M. Yamamoto1,2,3, Y. Ishige1, K. Shimatani4, M. Hasegawa4, Y. Kurita2, H. Takemura1
1Tokyo University of Science, Department of Mechanical Engineering, Faculty of Science and Technology, Noda, Japan, 2Hiroshima University, Graduate School of Engineering, Higashi-Hiroshima, Japan, 3Fukuyama Memorial Hospital, Department of Rehabilitation, Fukuyama, Japan, 4Prefectural University of Hiroshima, Faculty of Health and Welfare, Mihara, Japan
Background: Gait analysis is a crucial assessment in clinical site. Motion capture (MC) systems are useful for assessment because they can be used to accurately measure body kinematics such as joint angles. However, their use is mainly limited to laboratories because of high costs and low portability. Recently, many video-based pose estimation systems have been developed, which are also used to assess spatiotemporal gait parameters. However, the accuracy of joint angle estimation by video-based pose estimation systems remains unclear.
Purpose: We aimed to investigate the joint angle accuracy of 2-dimensional pose estimation during gait by single side camera.
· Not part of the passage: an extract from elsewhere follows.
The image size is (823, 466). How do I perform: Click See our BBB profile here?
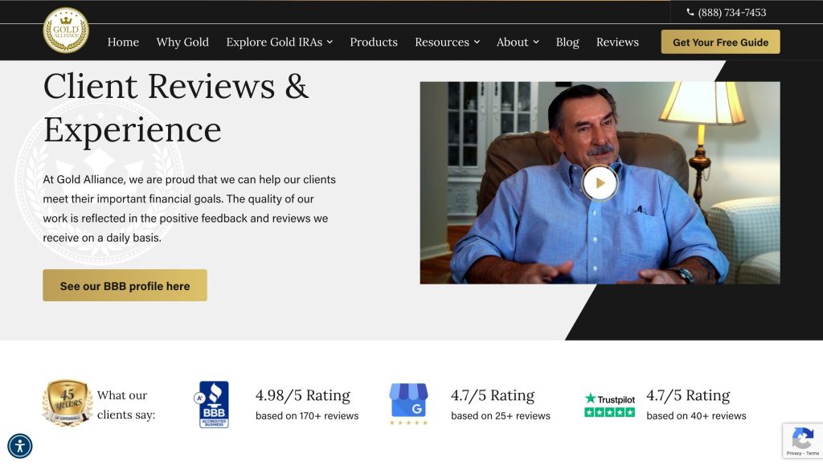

Methods: Seven healthy adults (22.8 ± 1.1 years) participated in this study. Two treadmill walking conditions were performed by the participants: normal and external rotation gait conditions. The participants wore ankle foot orthoses, and the gait speed was set to 0.60 m/s, assuming a clinical situation. A video camera placed on the right side of the treadmill recorded gait for pose estimation. OpenPose (OP), an open source human pose system, was used to estimate body pose. The OP estimates joint locations by two branch multi-stage convolution neural network. We calculated the right hip, knee, and ankle joint angles during gait based on OP joint locations data. Simultaneously, an MC system was used to measure joint angles. The frame rate of the camera and MC were set at 100 Hz. The coefficient of determination (R2) was used to compare the OP and MC joint angles. In addition, the absolute error between the OP and MC peak joint angles during gait was also measured. The Wilcoxon signed-rank test was used to compare the absolute error in each gait condition. Statistical significance was set at p < 0.05.
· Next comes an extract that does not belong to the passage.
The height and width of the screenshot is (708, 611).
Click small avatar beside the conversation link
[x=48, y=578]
Results: The R2 between the OP and MC joint angles in the normal gait condition were as follows: hip flexion-extension, 0.94; knee flexion-extension, 0.96; and ankle dorsiflexion-plantarflexion, 0.56. The R2 between the OP and MC joint angles in the external rotation gait condition were 0.93, 0.97, and 0.21, respectively. The absolute error between the OP and MC peak plantarflexion angles in the external rotation gait condition increased significantly compared with normal condition (p < 0.05). No statistically significant difference was found in the absolute error of peak hip flexion, hip extension, knee flexion, knee extension, and dorsiflexion angle (p = 0.81, p = 0.81, p = 0.16, p = 0.21, and p = 0.47, respectively).
Conclusion(s): Although the accuracy of ankle joint angle measurements using 2-dimensional pose estimation system is not high, hip and knee joint angles are measured with approximately the same accuracy as those measured using the MC system. Peak hip and knee joint angle measurements using OP with calculation methods may be used to assess peak joint angles, even in the external rotation gait condition.
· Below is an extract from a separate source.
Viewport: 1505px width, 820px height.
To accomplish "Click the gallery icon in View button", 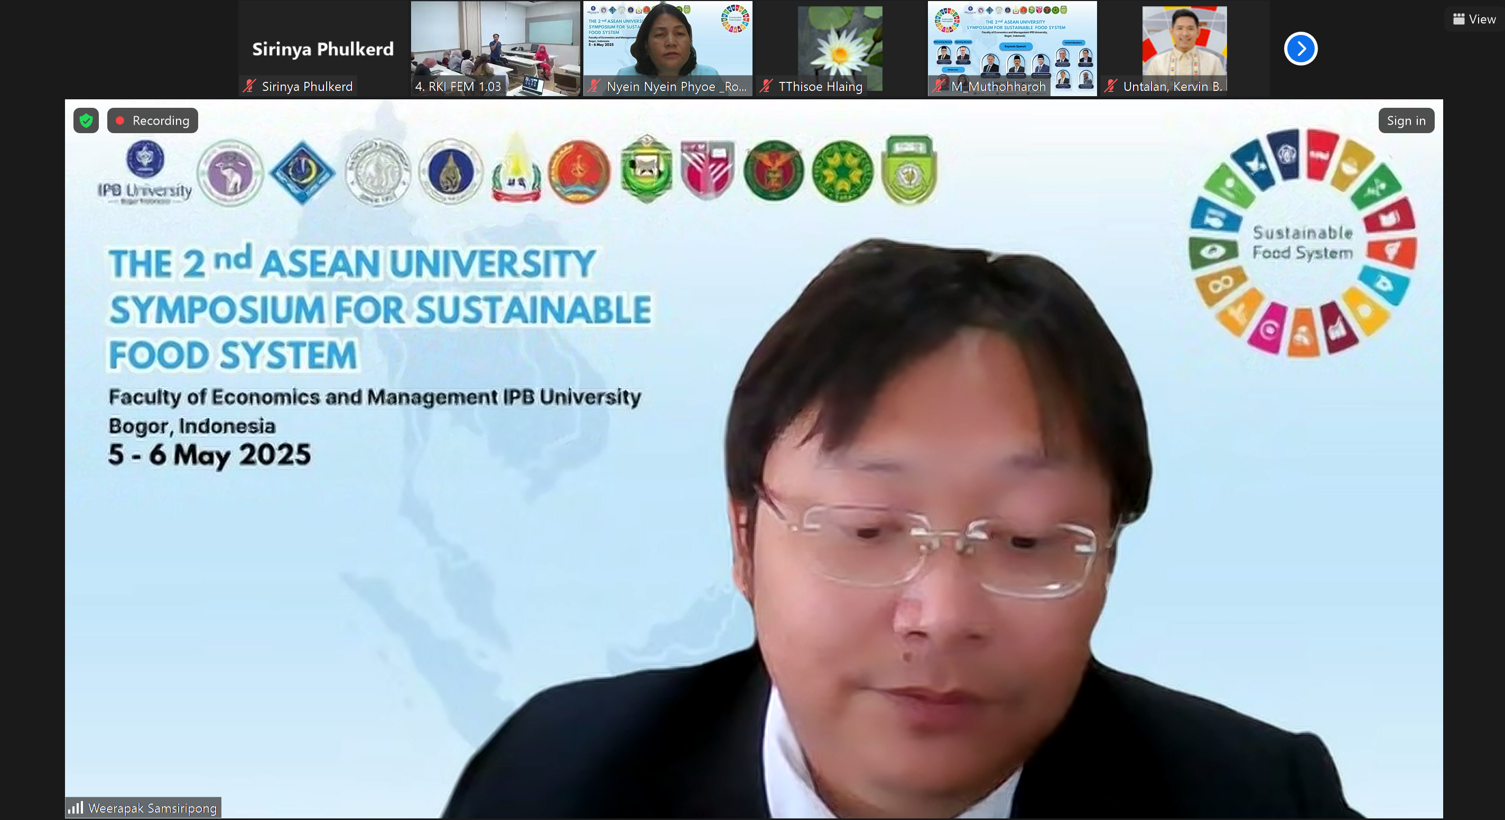I will pos(1458,19).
Implications: This method has great potential as a low-cost and portable device to assess gait kinematics.
Funding, acknowledgements: This work was supported in part by JSPS KAKENHI under Grant number JP19K20748.
Keywords: Pose estimation, Gait analysis, Kinematics
Topic: Disability & rehabilitation
Did this work require ethics approval? Yes
Institution: Prefectural University of Hiroshima
Committee: the ethics committee of the Faculty of Health and Welfare
Ethics number: 15MH036
All authors, affiliations and abstracts have been published as submitted.